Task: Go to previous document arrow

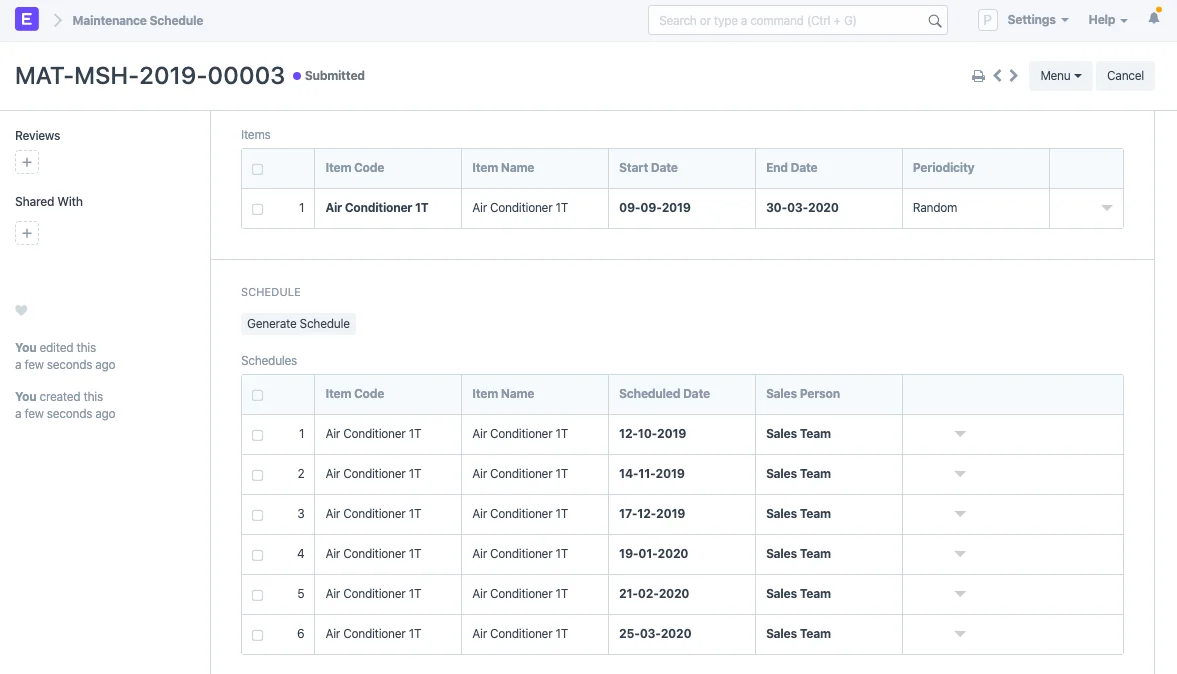Action: 997,76
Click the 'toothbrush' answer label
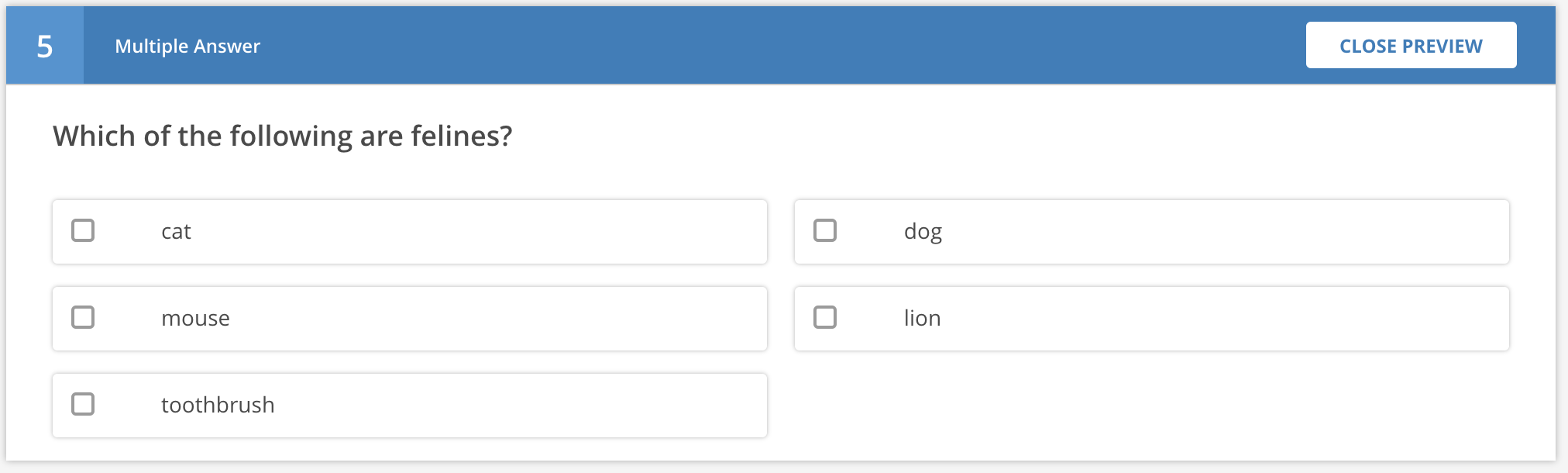This screenshot has width=1568, height=473. click(x=218, y=406)

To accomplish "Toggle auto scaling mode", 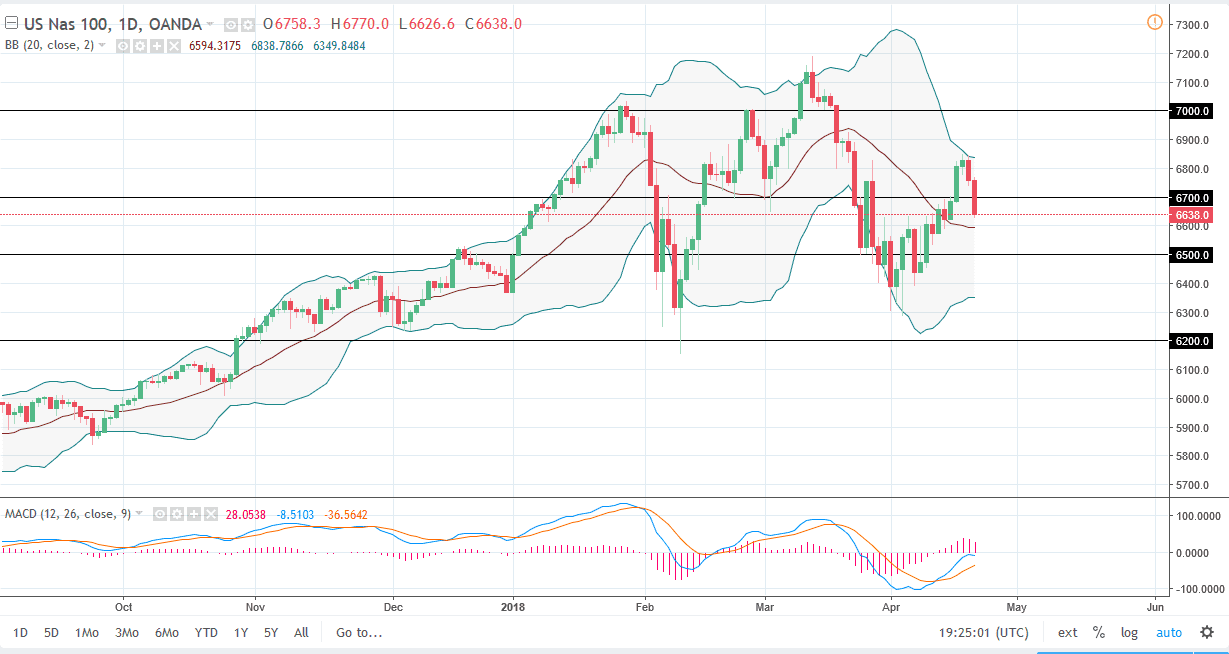I will 1168,632.
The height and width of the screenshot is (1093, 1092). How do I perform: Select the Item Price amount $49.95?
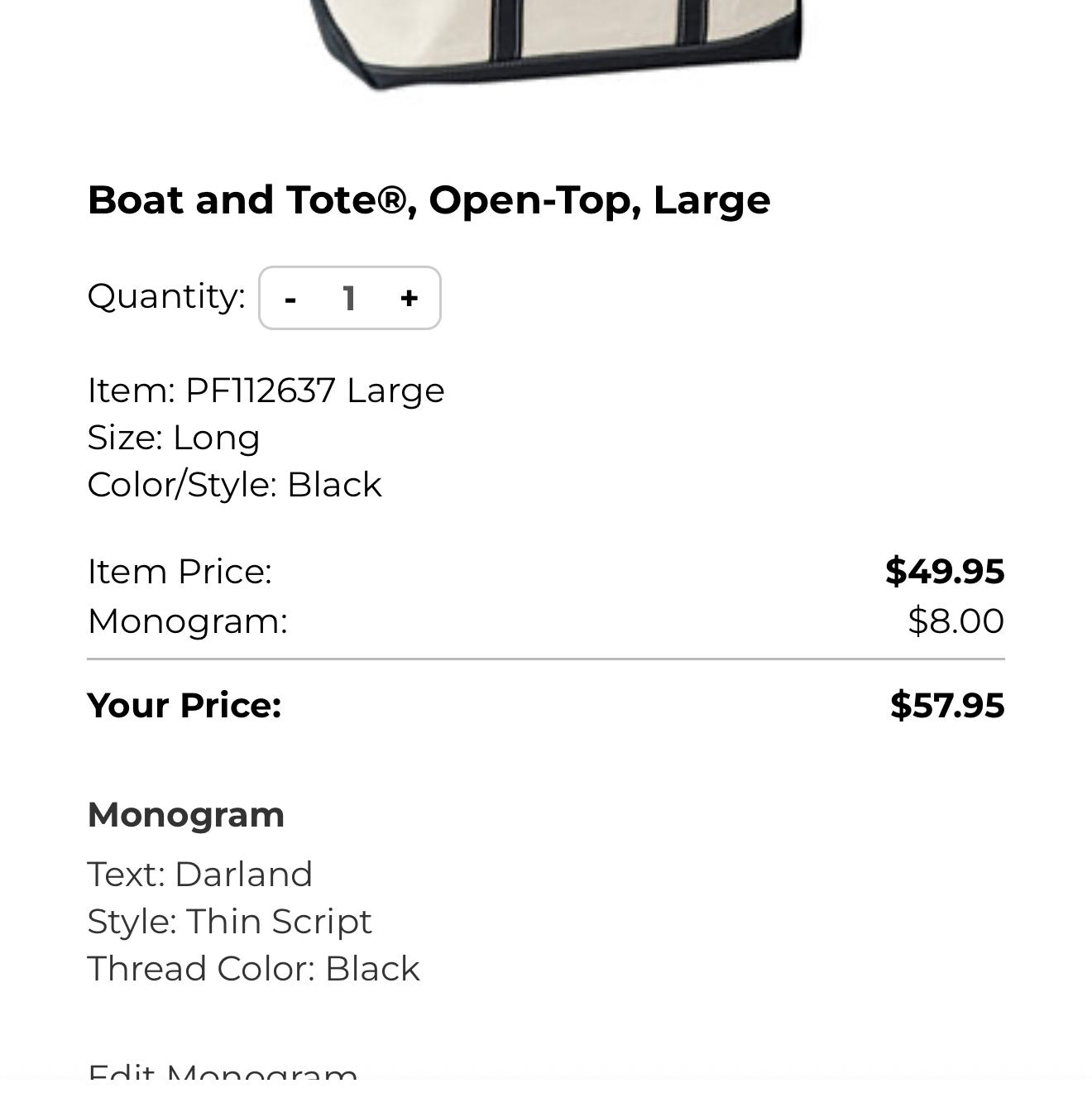click(946, 571)
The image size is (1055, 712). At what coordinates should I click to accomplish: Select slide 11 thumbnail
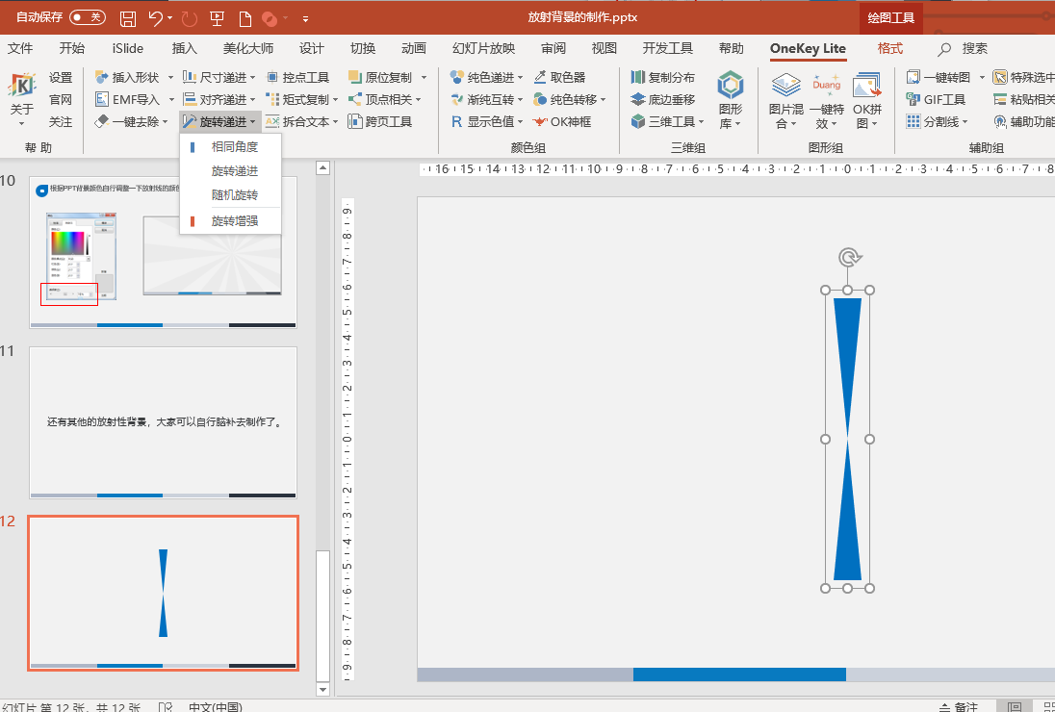coord(162,421)
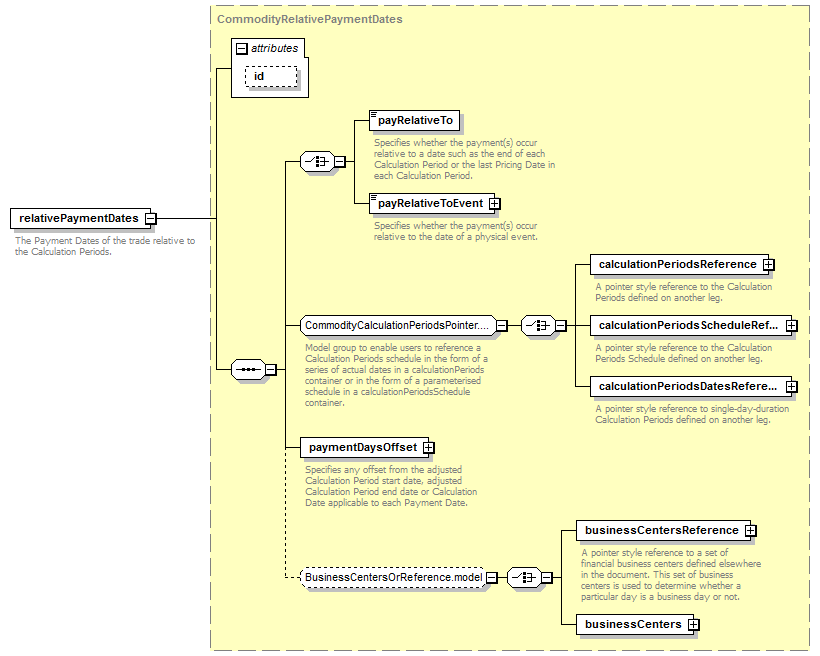Collapse the CommodityCalculationPeriodsPointer group
The image size is (820, 656).
click(x=502, y=325)
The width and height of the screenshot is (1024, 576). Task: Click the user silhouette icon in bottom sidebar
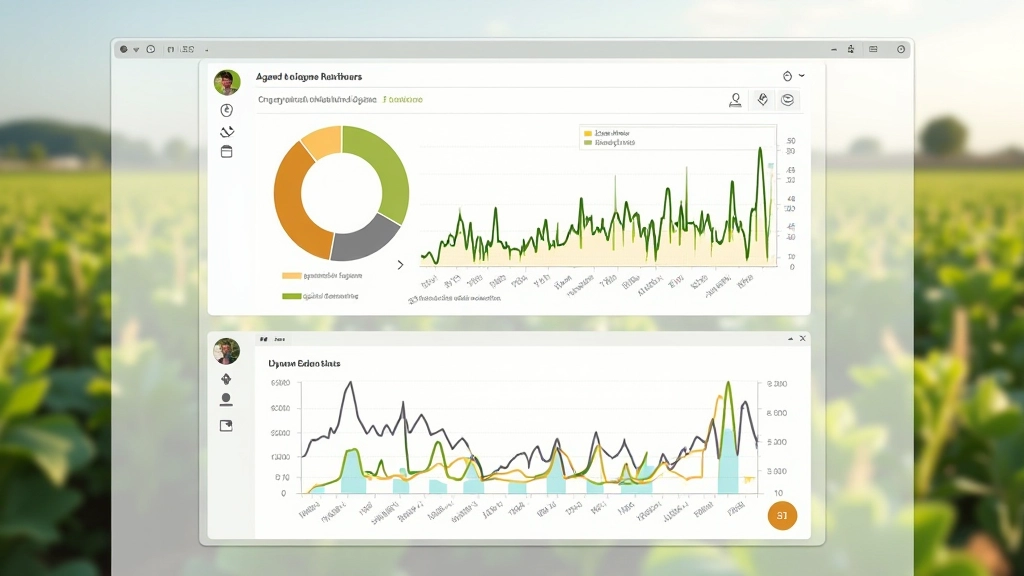pyautogui.click(x=226, y=400)
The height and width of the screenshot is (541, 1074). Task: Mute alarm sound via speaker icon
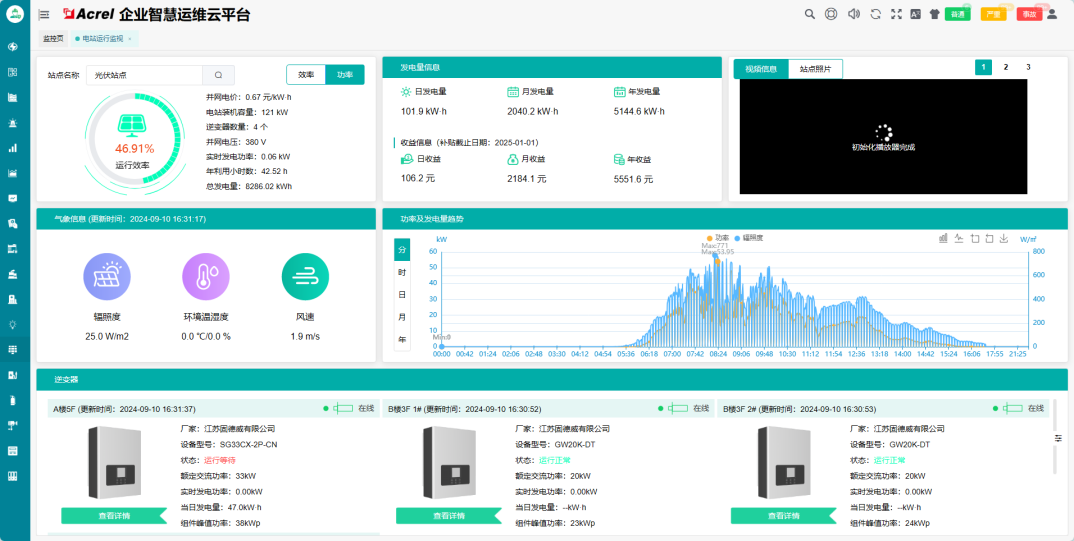tap(853, 14)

The task> Where the line with "The width and" appears, begin there and transcribe exactly through the last line of the data, leaving all pictures aside.

Task response>
The width and height of the screenshot is (1024, 576). Task: Click the user silhouette icon in bottom sidebar
pyautogui.click(x=226, y=400)
The height and width of the screenshot is (541, 1074). Task: Mute alarm sound via speaker icon
tap(853, 14)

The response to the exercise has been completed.